[Entries for finding text and elements]
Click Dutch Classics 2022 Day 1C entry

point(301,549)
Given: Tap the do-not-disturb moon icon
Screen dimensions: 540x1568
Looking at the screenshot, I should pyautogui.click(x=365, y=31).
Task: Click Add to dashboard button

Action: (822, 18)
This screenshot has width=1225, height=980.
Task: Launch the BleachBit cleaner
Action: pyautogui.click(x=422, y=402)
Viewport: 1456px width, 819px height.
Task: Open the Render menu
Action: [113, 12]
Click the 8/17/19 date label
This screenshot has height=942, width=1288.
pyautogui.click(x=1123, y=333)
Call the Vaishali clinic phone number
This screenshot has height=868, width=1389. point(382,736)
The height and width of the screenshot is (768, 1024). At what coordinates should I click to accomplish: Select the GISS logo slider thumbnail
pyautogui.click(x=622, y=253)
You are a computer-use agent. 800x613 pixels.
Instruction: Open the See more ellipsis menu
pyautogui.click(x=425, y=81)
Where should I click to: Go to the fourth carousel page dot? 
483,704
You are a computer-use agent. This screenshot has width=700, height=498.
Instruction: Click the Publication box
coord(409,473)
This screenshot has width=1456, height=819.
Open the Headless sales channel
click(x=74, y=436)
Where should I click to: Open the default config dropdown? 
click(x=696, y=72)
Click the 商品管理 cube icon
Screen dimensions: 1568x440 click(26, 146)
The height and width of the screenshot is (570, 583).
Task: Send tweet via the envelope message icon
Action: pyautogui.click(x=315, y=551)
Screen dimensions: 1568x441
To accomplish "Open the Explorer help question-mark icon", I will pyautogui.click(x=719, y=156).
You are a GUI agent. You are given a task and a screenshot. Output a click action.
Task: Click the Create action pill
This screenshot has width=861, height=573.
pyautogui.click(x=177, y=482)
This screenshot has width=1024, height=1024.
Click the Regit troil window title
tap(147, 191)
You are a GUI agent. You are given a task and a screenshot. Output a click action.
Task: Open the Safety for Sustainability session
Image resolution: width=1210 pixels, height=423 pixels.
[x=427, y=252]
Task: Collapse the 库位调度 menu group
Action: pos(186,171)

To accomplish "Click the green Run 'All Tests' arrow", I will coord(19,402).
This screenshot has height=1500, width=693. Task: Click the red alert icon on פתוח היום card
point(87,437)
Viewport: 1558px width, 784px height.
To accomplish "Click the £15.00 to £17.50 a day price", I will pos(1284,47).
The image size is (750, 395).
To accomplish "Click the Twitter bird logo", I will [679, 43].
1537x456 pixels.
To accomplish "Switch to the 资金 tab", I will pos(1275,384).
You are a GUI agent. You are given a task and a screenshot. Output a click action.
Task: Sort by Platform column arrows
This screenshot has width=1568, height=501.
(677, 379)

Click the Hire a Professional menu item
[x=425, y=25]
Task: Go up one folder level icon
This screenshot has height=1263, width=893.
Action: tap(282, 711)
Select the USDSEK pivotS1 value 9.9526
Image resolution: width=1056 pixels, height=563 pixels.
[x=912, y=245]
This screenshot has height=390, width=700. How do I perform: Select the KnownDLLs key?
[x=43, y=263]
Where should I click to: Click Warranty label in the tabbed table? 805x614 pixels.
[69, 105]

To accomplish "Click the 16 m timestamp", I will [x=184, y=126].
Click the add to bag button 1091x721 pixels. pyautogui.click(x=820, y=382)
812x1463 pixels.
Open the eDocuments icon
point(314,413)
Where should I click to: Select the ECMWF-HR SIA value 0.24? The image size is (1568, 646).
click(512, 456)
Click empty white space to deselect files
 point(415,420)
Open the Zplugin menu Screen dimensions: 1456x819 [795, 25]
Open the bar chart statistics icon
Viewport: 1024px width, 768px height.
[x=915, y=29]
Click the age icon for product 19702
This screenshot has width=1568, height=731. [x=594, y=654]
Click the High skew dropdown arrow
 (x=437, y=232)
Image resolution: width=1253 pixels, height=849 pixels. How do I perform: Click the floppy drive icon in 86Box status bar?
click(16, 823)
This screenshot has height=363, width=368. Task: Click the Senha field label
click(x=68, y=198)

**Task**: Copy all of the records above line for line, changing nothing.

**Right answer**:
Click Dutch Classics 2022 Day 1C entry

point(301,549)
Given: Tap the do-not-disturb moon icon
Screen dimensions: 540x1568
Looking at the screenshot, I should pyautogui.click(x=365, y=31).
Task: Click Add to dashboard button

Action: (822, 18)
This screenshot has width=1225, height=980.
Task: Launch the BleachBit cleaner
Action: pyautogui.click(x=422, y=402)
Viewport: 1456px width, 819px height.
Task: Open the Render menu
Action: [113, 12]
Click the 8/17/19 date label
This screenshot has height=942, width=1288.
pyautogui.click(x=1123, y=333)
Call the Vaishali clinic phone number
This screenshot has height=868, width=1389. point(382,736)
The height and width of the screenshot is (768, 1024). At what coordinates should I click to accomplish: Select the GISS logo slider thumbnail
pyautogui.click(x=622, y=253)
You are a computer-use agent. 800x613 pixels.
Instruction: Open the See more ellipsis menu
pyautogui.click(x=425, y=81)
Where should I click to: Go to the fourth carousel page dot? 
483,704
You are a computer-use agent. This screenshot has width=700, height=498.
Instruction: Click the Publication box
coord(409,473)
This screenshot has width=1456, height=819.
Open the Headless sales channel
click(x=74, y=436)
Where should I click to: Open the default config dropdown? 
click(x=696, y=72)
Click the 商品管理 cube icon
Screen dimensions: 1568x440 click(26, 146)
The height and width of the screenshot is (570, 583).
Task: Send tweet via the envelope message icon
Action: pyautogui.click(x=315, y=551)
Screen dimensions: 1568x441
To accomplish "Open the Explorer help question-mark icon", I will pyautogui.click(x=719, y=156).
You are a GUI agent. You are given a task and a screenshot. Output a click action.
Task: Click the Create action pill
This screenshot has width=861, height=573.
pyautogui.click(x=177, y=482)
This screenshot has width=1024, height=1024.
Click the Regit troil window title
tap(147, 191)
You are a GUI agent. You are given a task and a screenshot. Output a click action.
Task: Open the Safety for Sustainability session
Image resolution: width=1210 pixels, height=423 pixels.
[x=427, y=252]
Task: Collapse the 库位调度 menu group
Action: pos(186,171)

To accomplish "Click the green Run 'All Tests' arrow", I will coord(19,402).
This screenshot has height=1500, width=693. Task: Click the red alert icon on פתוח היום card
point(87,437)
Viewport: 1558px width, 784px height.
To accomplish "Click the £15.00 to £17.50 a day price", I will pos(1284,47).
The image size is (750, 395).
To accomplish "Click the Twitter bird logo", I will [679, 43].
1537x456 pixels.
To accomplish "Switch to the 资金 tab", I will pos(1275,384).
You are a GUI agent. You are given a task and a screenshot. Output a click action.
Task: Sort by Platform column arrows
This screenshot has width=1568, height=501.
(677, 379)

Click the Hire a Professional menu item
[x=425, y=25]
Task: Go up one folder level icon
This screenshot has height=1263, width=893.
Action: tap(282, 711)
Select the USDSEK pivotS1 value 9.9526
Image resolution: width=1056 pixels, height=563 pixels.
[x=912, y=245]
This screenshot has height=390, width=700. How do I perform: Select the KnownDLLs key?
[x=43, y=263]
Where should I click to: Click Warranty label in the tabbed table? 805x614 pixels.
[69, 105]

To accomplish "Click the 16 m timestamp", I will [x=184, y=126].
Click the add to bag button 1091x721 pixels. pyautogui.click(x=820, y=382)
812x1463 pixels.
Open the eDocuments icon
point(314,413)
Where should I click to: Select the ECMWF-HR SIA value 0.24? The image size is (1568, 646).
click(512, 456)
Click empty white space to deselect files
 point(415,420)
Open the Zplugin menu Screen dimensions: 1456x819 [795, 25]
Open the bar chart statistics icon
Viewport: 1024px width, 768px height.
[x=915, y=29]
Click the age icon for product 19702
This screenshot has width=1568, height=731. [x=594, y=654]
Click the High skew dropdown arrow
 (x=437, y=232)
Image resolution: width=1253 pixels, height=849 pixels. How do I perform: Click the floppy drive icon in 86Box status bar?
click(16, 823)
This screenshot has height=363, width=368. Task: Click the Senha field label
click(x=68, y=198)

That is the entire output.